Acked-by according to Gerrit (reflected above):
Frank Lichtenheld <frank@lichtenheld.com>
Comments
Basically, this is "just split out a large chunk of code to a separate
function" (trivial enough) but "git show" is not smart enough here to
see that ("--color-moved=zebra -w" *should* but isn't?!) - anyway, stared
at the code for a bit, and ran t_server tests.
As this is "refactoring" and not acutely needed for any of the pending
bug fixes, I've only applied it to master.
Your patch has been applied to the master branch.
commit 1572ee902f1d1ad75c1ad621ddcdc8bc80a5d522
Author: Arne Schwabe
Date: Sun Jun 28 15:04:55 2026 +0200
Extract handle_connection_attempt from multi_get_create_instance_udp
Signed-off-by: Arne Schwabe <arne@rfc2549.org>
Acked-by: Frank Lichtenheld <frank@lichtenheld.com>
Gerrit URL: https://gerrit.openvpn.net/c/openvpn/+/1720
Message-Id: <20260628130500.26086-1-gert@greenie.muc.de>
URL: https://www.mail-archive.com/openvpn-devel@lists.sourceforge.net/msg37336.html
Signed-off-by: Gert Doering <gert@greenie.muc.de>
--
kind regards,
Gert Doering
@@ -194,12 +194,81 @@
return false;
}
-/*
+/**
+ * Handles a packet if no existing session exists for this incoming packet.
+ *
+ * It will either send a reply with a hmac cookie if this is the first
+ * packet of a three-way handshake or create a multi_instance if it is a
+ * packet that completes the three-way handshake.
+ */
+static struct multi_instance *
+handle_connection_attempt(struct multi_context *m,
+ struct link_socket *sock,
+ struct mroute_addr *real,
+ const uint64_t hv,
+ struct hash_bucket *bucket)
+{
+ struct hash *hash = m->hash;
+ struct tls_pre_decrypt_state state = { 0 };
+ struct multi_instance *mi = NULL;
+ struct gc_arena gc = gc_new();
+
+ if (m->deferred_shutdown_signal.signal_received)
+ {
+ msg(D_MULTI_ERRORS,
+ "MULTI: Connection attempt from %s ignored while server is "
+ "shutting down",
+ mroute_addr_print(real, &gc));
+ }
+ else if (do_pre_decrypt_check(m, &state, *real, sock))
+ {
+ /* This is an unknown session but with valid tls-auth/tls-crypt
+ * (or no auth at all). If this is the initial packet of a
+ * session, we just send a reply with a HMAC session id and
+ * do not generate a session slot */
+
+ if (frequency_limit_event_allowed(m->new_connection_limiter))
+ {
+ /* a successful three-way handshake only counts against
+ * connect-freq but not against connect-freq-initial */
+ reflect_filter_rate_limit_decrease(m->initial_rate_limiter);
+
+ mi = multi_create_instance(m, real, sock);
+ if (mi)
+ {
+ hash_add_fast(hash, bucket, &mi->real, hv, mi);
+ mi->did_real_hash = true;
+ multi_assign_peer_id(m, mi);
+
+ /* If we have a session id already, ensure that the
+ * state is using the same */
+ if (session_id_defined(&state.server_session_id)
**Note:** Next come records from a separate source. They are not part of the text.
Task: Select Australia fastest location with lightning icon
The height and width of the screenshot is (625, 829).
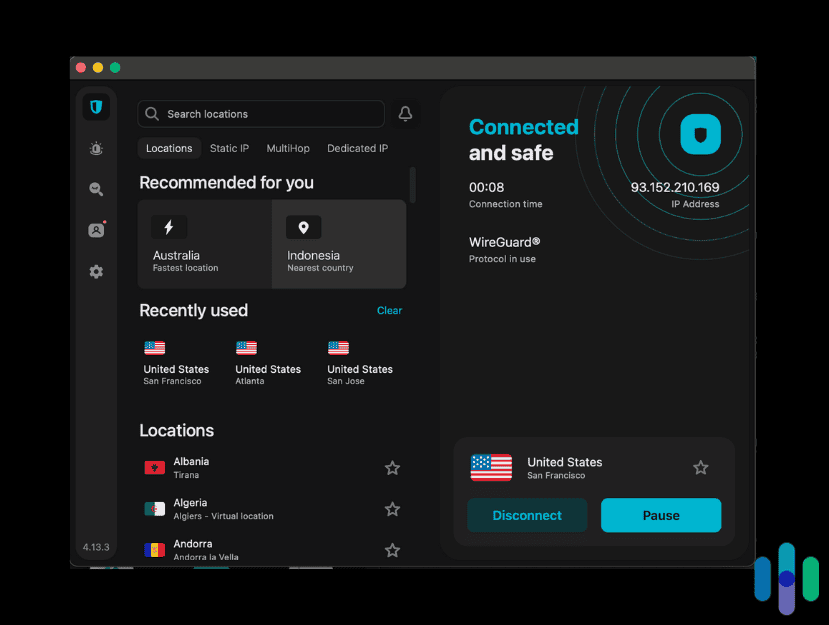Action: coord(204,243)
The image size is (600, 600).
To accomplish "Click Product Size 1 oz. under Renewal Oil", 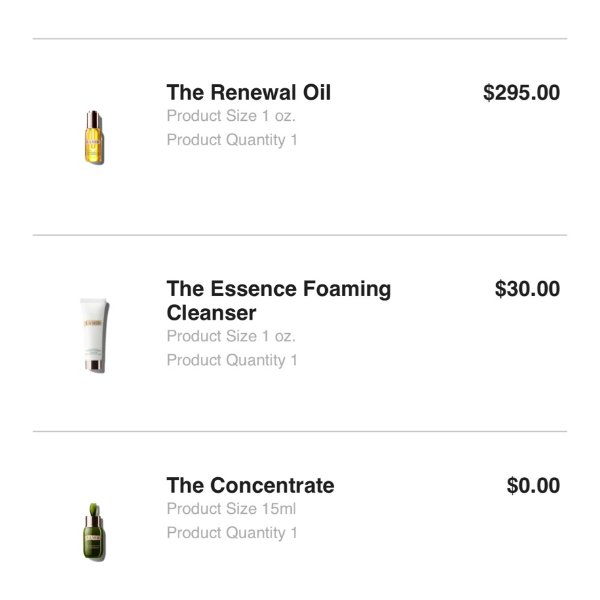I will 231,116.
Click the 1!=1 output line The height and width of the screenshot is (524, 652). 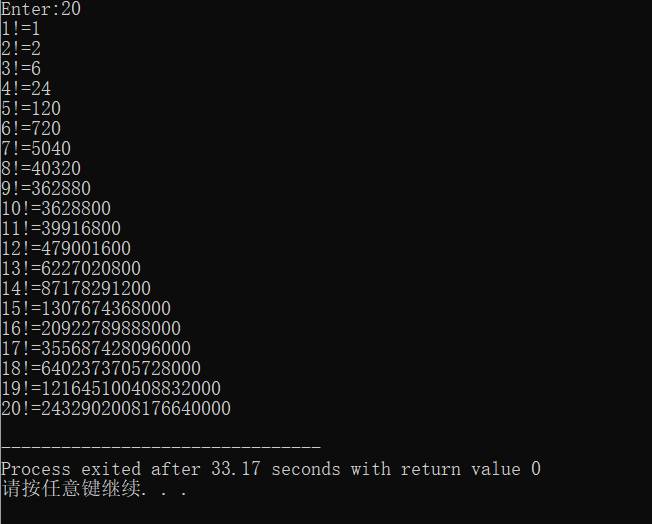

+ && session_id_defined((&state.peer_session_id)))
+ {
+ mi->context.c2.tls_multi->n_sessions++;
+ struct tls_session *session =
+ &mi->context.c2.tls_multi->session[TM_INITIAL];
+ session_skip_to_pre_start(session, &state, &m->top.c2.from);
+ }
+ }
+ }
+ else
+ {
+ msg(D_MULTI_ERRORS,
+ "MULTI: Connection from %s would exceed new connection frequency limit as controlled by --connect-freq",
+ mroute_addr_print(real, &gc));
+ }
+ }
+ free_tls_pre_decrypt_state(&state);
+ gc_free(&gc);
+ return mi;
+}
+
+/**
* Get a client instance based on real address. If
* the instance doesn't exist, create it while
* maintaining real address hash table atomicity.
*/
-
struct multi_instance *
multi_get_create_instance_udp(struct multi_context *m, bool *floated, struct link_socket *sock)
{
@@ -258,54 +327,7 @@
/* we have no existing multi instance for this connection */
if (!mi)
{
- struct tls_pre_decrypt_state state = { 0 };
- if (m->deferred_shutdown_signal.signal_received)
- {
- msg(D_MULTI_ERRORS,
- "MULTI: Connection attempt from %s ignored while server is "
- "shutting down",
- mroute_addr_print(&real, &gc));
- }
- else if (do_pre_decrypt_check(m, &state, real, sock))
- {
- /* This is an unknown session but with valid tls-auth/tls-crypt
- * (or no auth at all). If this is the initial packet of a
- * session, we just send a reply with a HMAC session id and
- * do not generate a session slot */
-
- if (frequency_limit_event_allowed(m->new_connection_limiter))
- {
- /* a successful three-way handshake only counts against
- * connect-freq but not against connect-freq-initial */
- reflect_filter_rate_limit_decrease(m->initial_rate_limiter);
-
- mi = multi_create_instance(m, &real, sock);
- if (mi)
- {
- hash_add_fast(hash, bucket, &mi->real, hv, mi);
- mi->did_real_hash = true;
- multi_assign_peer_id(m, mi);
-
- /* If we have a session id already, ensure that the
- * state is using the same */
- if (session_id_defined(&state.server_session_id)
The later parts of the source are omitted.